Me movi e sentei no colo de Hans. Escondi meu rosto na curva de seu pescoço. Ele não disse nada, apenas me abrigou em seus braços. Tentei acalmar meus pensamentos. Quando me senti um pouco melhor, comecei a falar:

– Ontem, ao longo da manhã, me lembrei de boa parte da minha adolescência. – levantei meu rosto para encará-lo. – Hans.... eu agi tão errado com você...

– Deixa isso pra lá. – ele me interrompeu, mostrando que não se importava com essa parte do nosso passado.

– Fui imprudente demais. Principalmente depois que você foi passar suas férias na Dinamarca. Fiz coisas terríveis.... eu...

– Esquece isso, menina. – ele falou, acariciando meu rosto.

– Não dá, Hans. Não medi esforços para te seduzir. Você foi vítima de abuso psicológico e de assédio. – ele riu com o que eu tinha acabado de dizer. – Não é pra rir, isso é sério!

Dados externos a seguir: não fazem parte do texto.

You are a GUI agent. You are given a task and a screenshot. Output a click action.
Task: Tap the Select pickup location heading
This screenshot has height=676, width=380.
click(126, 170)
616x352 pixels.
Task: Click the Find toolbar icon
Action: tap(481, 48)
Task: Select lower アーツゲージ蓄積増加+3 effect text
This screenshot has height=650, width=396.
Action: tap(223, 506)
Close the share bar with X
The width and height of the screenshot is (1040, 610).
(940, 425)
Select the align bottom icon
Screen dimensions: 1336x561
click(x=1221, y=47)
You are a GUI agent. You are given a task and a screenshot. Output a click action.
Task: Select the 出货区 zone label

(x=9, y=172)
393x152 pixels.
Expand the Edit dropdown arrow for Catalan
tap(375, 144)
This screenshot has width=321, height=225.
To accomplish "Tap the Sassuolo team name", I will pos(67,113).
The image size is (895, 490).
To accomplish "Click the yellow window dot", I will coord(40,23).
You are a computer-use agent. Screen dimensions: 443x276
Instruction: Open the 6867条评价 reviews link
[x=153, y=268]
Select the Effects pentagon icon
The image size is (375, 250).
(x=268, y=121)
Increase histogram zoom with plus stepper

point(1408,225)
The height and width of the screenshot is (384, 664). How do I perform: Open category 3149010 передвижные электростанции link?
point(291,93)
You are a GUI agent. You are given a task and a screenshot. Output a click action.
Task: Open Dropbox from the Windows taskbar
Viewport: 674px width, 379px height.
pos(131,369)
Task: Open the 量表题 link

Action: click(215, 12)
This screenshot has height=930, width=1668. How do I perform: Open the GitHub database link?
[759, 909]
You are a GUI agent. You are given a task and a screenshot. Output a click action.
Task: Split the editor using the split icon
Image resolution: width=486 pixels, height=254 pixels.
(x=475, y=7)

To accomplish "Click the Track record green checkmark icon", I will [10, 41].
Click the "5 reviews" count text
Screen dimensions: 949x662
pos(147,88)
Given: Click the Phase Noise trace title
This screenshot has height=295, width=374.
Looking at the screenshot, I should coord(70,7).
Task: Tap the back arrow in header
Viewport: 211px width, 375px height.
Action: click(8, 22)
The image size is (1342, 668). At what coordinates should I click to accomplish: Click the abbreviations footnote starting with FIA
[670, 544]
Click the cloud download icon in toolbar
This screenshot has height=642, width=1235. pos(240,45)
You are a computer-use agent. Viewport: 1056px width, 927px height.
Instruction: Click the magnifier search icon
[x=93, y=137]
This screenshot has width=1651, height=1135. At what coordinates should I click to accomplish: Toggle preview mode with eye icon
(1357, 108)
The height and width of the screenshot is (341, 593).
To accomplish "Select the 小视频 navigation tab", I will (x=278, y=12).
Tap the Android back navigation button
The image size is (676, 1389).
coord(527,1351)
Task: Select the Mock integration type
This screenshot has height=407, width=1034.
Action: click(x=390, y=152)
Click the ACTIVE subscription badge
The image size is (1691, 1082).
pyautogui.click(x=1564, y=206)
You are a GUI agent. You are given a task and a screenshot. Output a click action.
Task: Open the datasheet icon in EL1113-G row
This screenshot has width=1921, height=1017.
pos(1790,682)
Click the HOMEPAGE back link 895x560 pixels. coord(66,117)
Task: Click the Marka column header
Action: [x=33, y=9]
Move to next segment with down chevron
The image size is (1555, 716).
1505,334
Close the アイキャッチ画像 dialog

– Se você quiser, pode me assediar de novo. Eu vou gostar.

– Hans.... – deitei em seus ombros desistindo de ter aquela conversa.

– Foi com isso que você sonhou?

– Não.

– Quer falar sobre o pesadelo?

– Agora não.

– Tudo bem. – ele continuou com suas carícias em minha pele.

– Hans....

– Fala, menina.

– Você importaria se a Helena dormisse aqui com a gente essa noite? – perguntei, levantando a cabeça para olhar seu rosto.

– De jeito nenhum. – ele respondeu com leveza. – Eu pego ela lá.

Saí de seu colo e ele foi até o quarto de hóspedes. Não demorou muito para que ele trouxesse minha bebê enrolada numa manta e a colocasse em nosso meio.

Admirando o rostinho da minha filha percebi que seu sono era profundo. Não resisti e beijei sua testa sentindo o cheiro gostoso de sua cabeleira tão rala.
Ali entre nós, Helena estava segura e eu sabia que nada ruim poderia nos acontecer.